Using Predefined Datasets¶

EvoToolkit provides predefined CUDA optimization datasets containing various common deep learning operations.

Downloading the Dataset¶

The dataset is not included in the main repository and needs to be downloaded separately:

Download methods:

# Method 1: Using wget
cd /path/to/evotool/project/root
wget https://github.com/pgg3/evotoolkit/releases/download/data-v1.0.0/rtx4090_cu12_4_py311_torch_2_4_0.json

# Method 2: Using curl
curl -L -O https://github.com/pgg3/evotoolkit/releases/download/data-v1.0.0/rtx4090_cu12_4_py311_torch_2_4_0.json

Dataset information:

Filename: rtx4090_cu12_4_py311_torch_2_4_0.json
Size: ~580 KB
Format: JSON
Optimized for: RTX 4090 GPU + CUDA 12.4.1 + PyTorch 2.4.0

Dataset Note

This is a sample dataset for specific hardware/software configuration. Unlike scientific_regression tasks, it does not support automatic download. You can create similar datasets for your own hardware environment.

Loading a Dataset¶

import json

# Load dataset for RTX 4090 + CUDA 12.4.1 + PyTorch 2.4.0
with open('rtx4090_cu12_4_py311_torch_2_4_0.json', 'r') as f:
    dataset = json.load(f)

# View available tasks
print(f"Available tasks: {len(dataset)}")
print(f"Task list: {list(dataset.keys())[:5]}...")  # Show first 5

# Select a task
task_name = "10_3D_tensor_matrix_multiplication"
task_data = dataset[task_name]

print(f"\nTask: {task_name}")
print(f"- org_py_code: {'Provided' if task_data['org_py_code'] else 'Empty'}")
print(f"- func_py_code: {'Provided' if task_data['func_py_code'] else 'Empty'}")
print(f"- cuda_code: {'Provided' if task_data['cuda_code'] else 'Empty'}")

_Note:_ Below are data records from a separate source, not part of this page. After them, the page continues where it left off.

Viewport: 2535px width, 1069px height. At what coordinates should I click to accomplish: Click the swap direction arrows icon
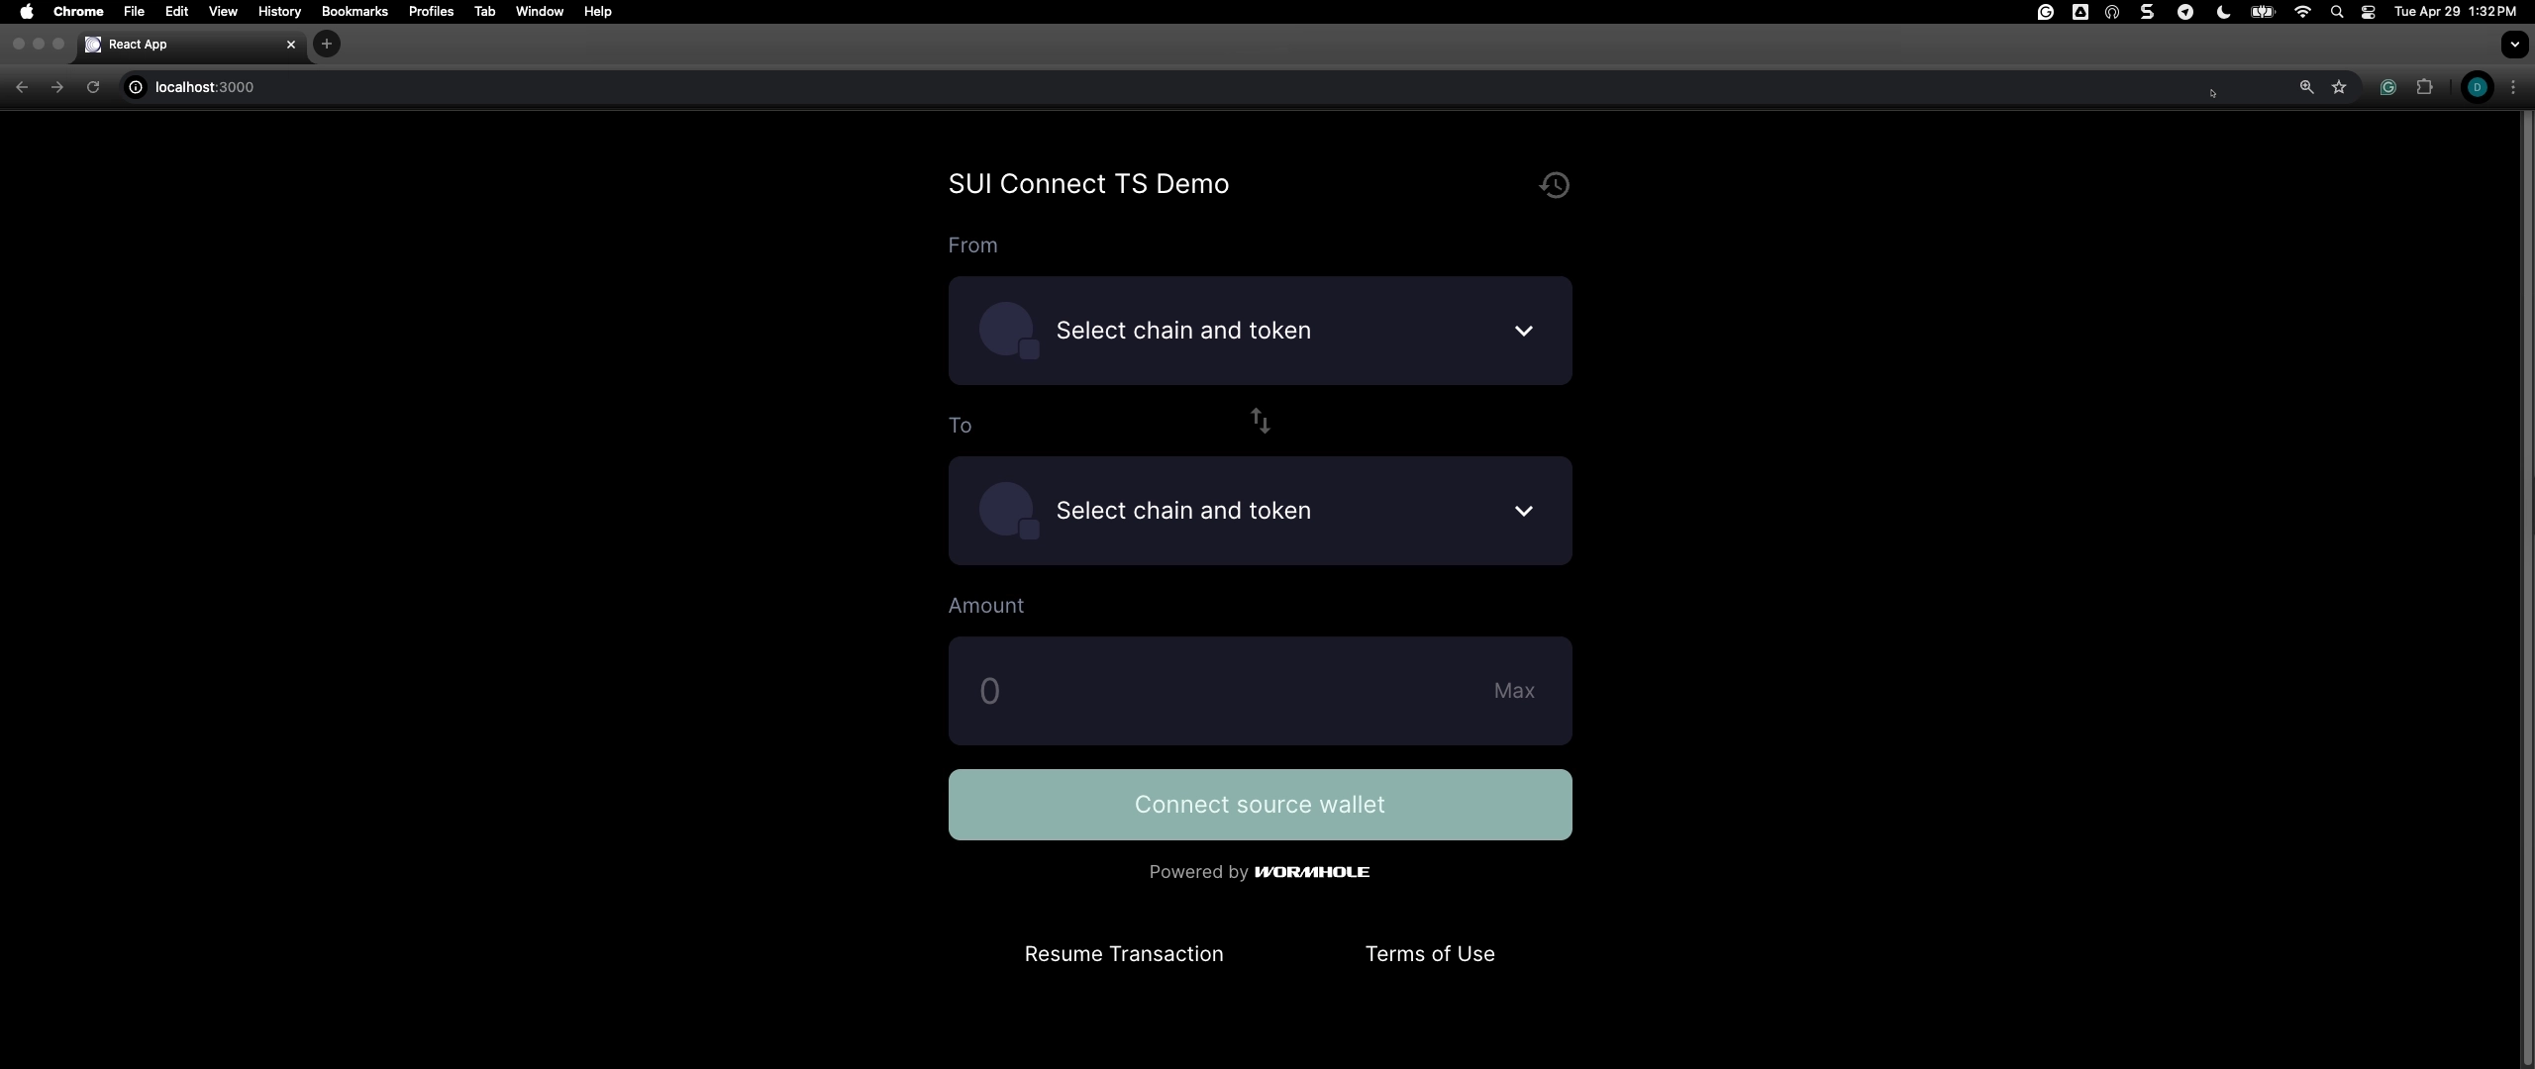pyautogui.click(x=1260, y=421)
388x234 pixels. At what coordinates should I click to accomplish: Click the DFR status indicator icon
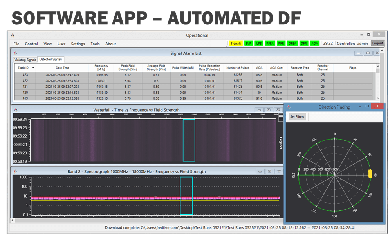[303, 43]

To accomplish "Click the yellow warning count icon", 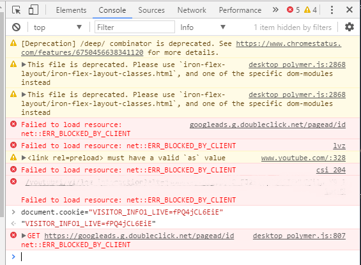I will 307,10.
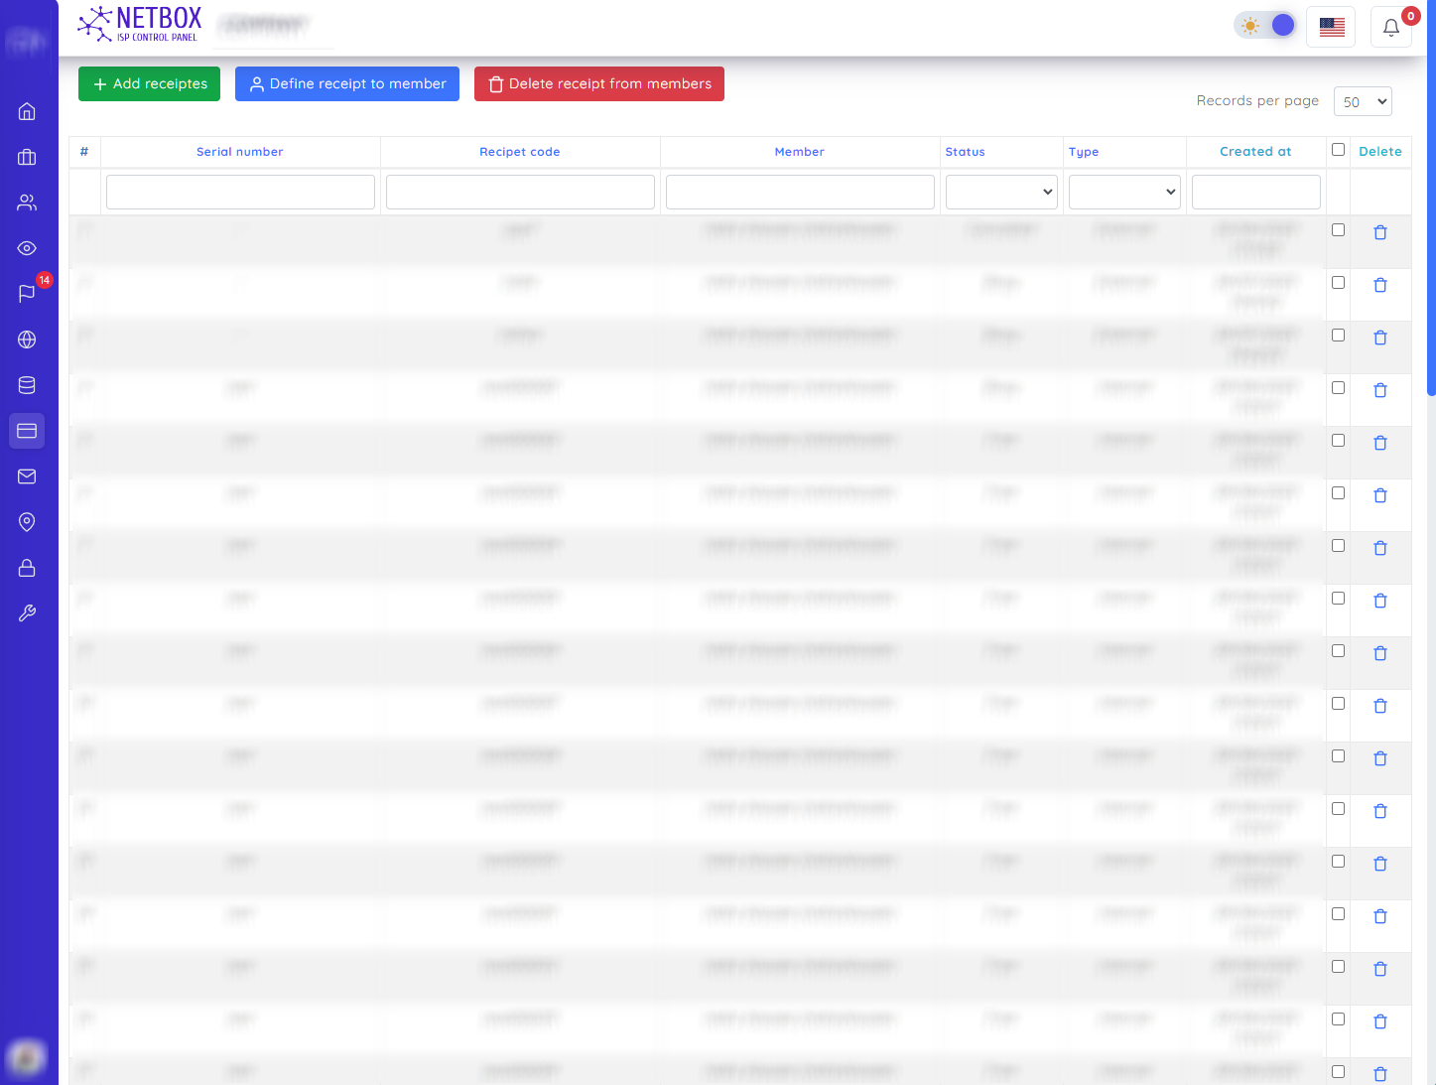The height and width of the screenshot is (1085, 1436).
Task: Open the globe icon in sidebar
Action: [27, 339]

Dataset includes task types:

Matrix multiplication variants (3D, 4D tensors, diagonal, symmetric matrices, etc.)
Activation functions (ReLU, Sigmoid, Tanh, GELU, etc.)
Loss functions (CrossEntropy, HingeLoss, etc.)
Normalization layers (LayerNorm, BatchNorm, etc.)
Attention mechanisms and Transformer components

Creating a Task from Dataset¶

from evotoolkit.task.cuda_engineering import CudaTask, CudaTaskInfoMaker
from evotoolkit.task.cuda_engineering.evaluator import Evaluator
import tempfile
import os


def main():
    # Configure CUDA environment variables (must be set before running)
    # Windows: Set to your CUDA installation path
    os.environ["CUDA_HOME"] = "C:\\Program Files\\NVIDIA GPU Computing Toolkit\\CUDA\\v12.4"
    # Linux/Ubuntu: Usually the default path
    # os.environ["CUDA_HOME"] = "/usr/local/cuda"

    # Specify GPU architecture to save compilation time
    # RTX 4090: 8.9, RTX 3090: 8.6, V100: 7.0
    os.environ['TORCH_CUDA_ARCH_LIST'] = "8.9"

    # Use task data from dataset
    task_data = dataset["10_3D_tensor_matrix_multiplication"]

    # Create evaluator and task
    temp_path = tempfile.mkdtemp()
    evaluator = Evaluator(temp_path)

    task_info = CudaTaskInfoMaker.make_task_info(
        evaluator=evaluator,
        gpu_type="RTX 4090",
        cuda_version="12.4.1",
        org_py_code=task_data["org_py_code"],      # Can be empty
        func_py_code=task_data["func_py_code"],    # Functional implementation
        cuda_code=task_data["cuda_code"],          # Initial CUDA kernel
        fake_mode=False
    )

    task = CudaTask(data=task_info, temp_path=temp_path, fake_mode=False)
    print(f"Task created, initial runtime: {task.task_info['cuda_info']['runtime']:.4f} ms")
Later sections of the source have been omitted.